▸ GOAL
Rename "Image resolution" to "Screen resolution" wherever it occurs in the items below, leaving everything else unchanged.

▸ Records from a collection
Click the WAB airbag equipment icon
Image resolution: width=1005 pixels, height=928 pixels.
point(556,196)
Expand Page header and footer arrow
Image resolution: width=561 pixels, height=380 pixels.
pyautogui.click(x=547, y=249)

▸ SOLUTION
Click the WAB airbag equipment icon
Screen resolution: width=1005 pixels, height=928 pixels.
point(556,196)
Expand Page header and footer arrow
Screen resolution: width=561 pixels, height=380 pixels.
pyautogui.click(x=547, y=249)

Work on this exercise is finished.